OPR / CRT×4 is an open-source method, developed under Pyragogy as independent research, for running a peer review of a text through several independent AI readers and a human conductor. The chain it sits in is explicit:
1+N: one human orchestrator (the 1) and N mutually-blind agents, where "critical tension is produced by the independence of the agents' analytical axes, not by opposition between their positions — the agents never communicate";N = 4 instance; its working name expands to Cognitive Rhythm Theory × 4 agents, and the four agents are the Critical Reading Team;You will not find "CRT×4" in the peer-review literature; you will find OPR and its 1+N formalisation in the project's own published paper, which is where the method's claims are argued and which this page links rather than restates.
The thing being reviewed, in this case study, is a document: an argument, a chapter, a policy draft, a paper. What the method adds to an ordinary human read-through is a Critical Reading Team — a small set of models that read the same draft under one rule that does most of the work: they read it independently, and their readings are never merged into a single smooth verdict.
It is worth being precise about what that excludes.

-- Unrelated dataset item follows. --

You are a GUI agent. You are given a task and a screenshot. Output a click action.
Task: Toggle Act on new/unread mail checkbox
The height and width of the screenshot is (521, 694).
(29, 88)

CRT×4 is not "a wrapper that calls several models and averages them." Averaging is exactly the failure it refuses. It is not an intelligent tutoring system grading the text against a rubric, and it is not a single assistant asked to "review this and be critical" — that produces one voice performing critique, which is a mirror with a frown, not a team. The value sits in the friction that survives between readers who cannot see each other: different models, different training, different blind spots, no forced convergence.
The method's source specification describes a nine-stage workflow. Its native domain is code review — the spec was written by a developer auditing a repository — and the author flags, in the document itself, that generalizing it to a text means rewriting one stage: where the code version runs a forensic analysis of a repository, the document version runs a documentary analysis of the draft. That substitution is a design choice the project marks as deliberate, not an assumption to wave through.

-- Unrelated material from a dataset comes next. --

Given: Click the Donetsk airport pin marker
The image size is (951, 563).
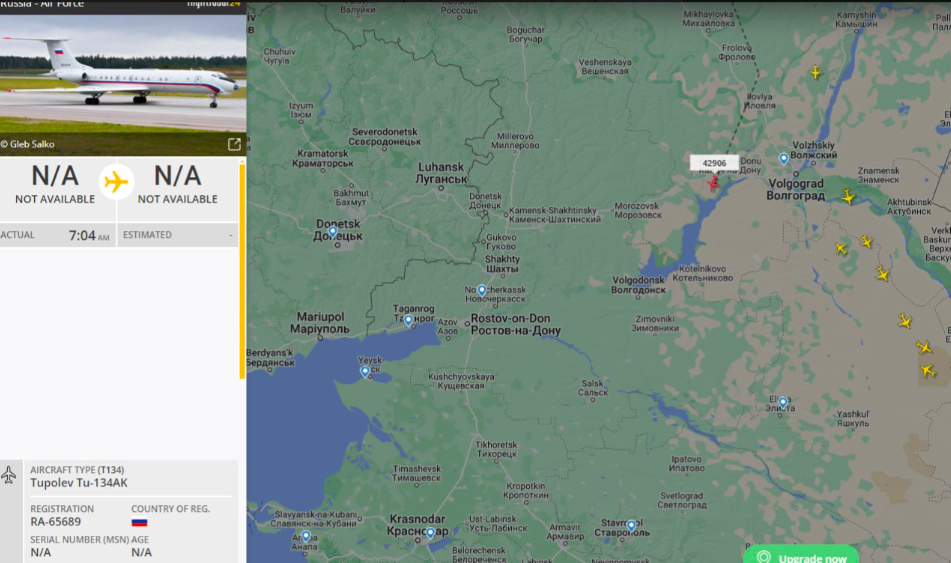Looking at the screenshot, I should (x=332, y=231).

Rendered for an open review of a text, the stages run roughly as follows.
The source is blunt about which stage carries the weight: "Stage 9 is the heart. Without it, this is automation. With it, it is learning." The first eight stages would, on their own, produce a corrected document and a passive author — the machine resolves, the human receives. Stage nine is the move that keeps the human as conductor rather than spectator: the learning loop that returns the reasoning, so the next draft is written by someone who now sees what the team saw.

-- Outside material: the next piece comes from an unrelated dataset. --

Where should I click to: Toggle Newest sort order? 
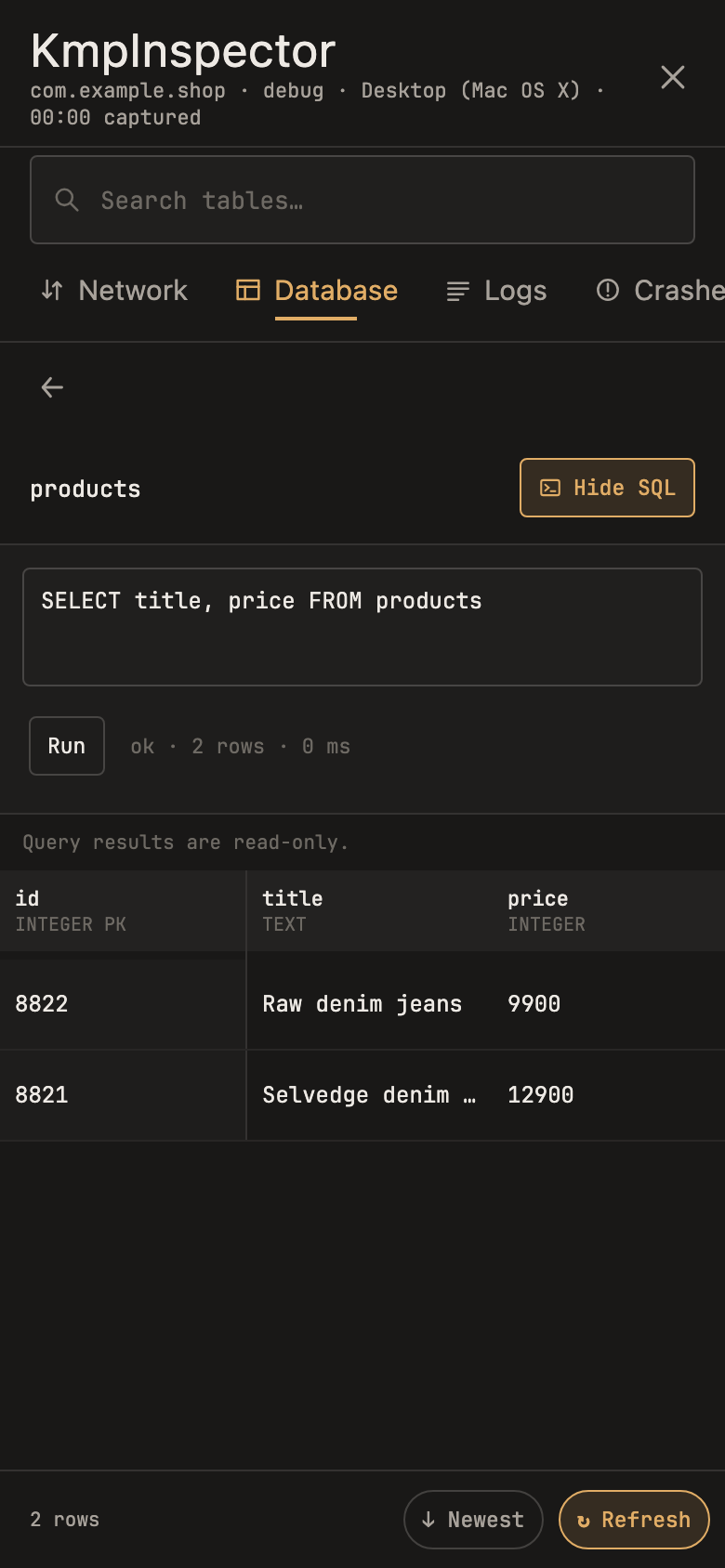click(473, 1520)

The method's specification carries a single non-negotiable, and it is the thing most likely to be optimized away by anyone building the tool: the independence between models must be preserved. The agents do not read each other during the analysis — reciprocal blindness — and their outputs are never normalized toward a consensus. A model that runs "in its own house," on its own vendor's infrastructure, stays there rather than being routed through a layer that quietly aligns it with the others.
The reason is structural, not stylistic. An orchestrator that makes the answers converge kills the method, because uniform pressure flattens exactly the disagreement that was the asset. The danger has a name elsewhere in this handbook — Orchestra Desynchronization is its opposite failure, and the Compliance Trap is what a merged-to-consensus team collapses into: a panel of readers trained, by the merge step, to agree. Here the architecture has to defend friction against its own convenience.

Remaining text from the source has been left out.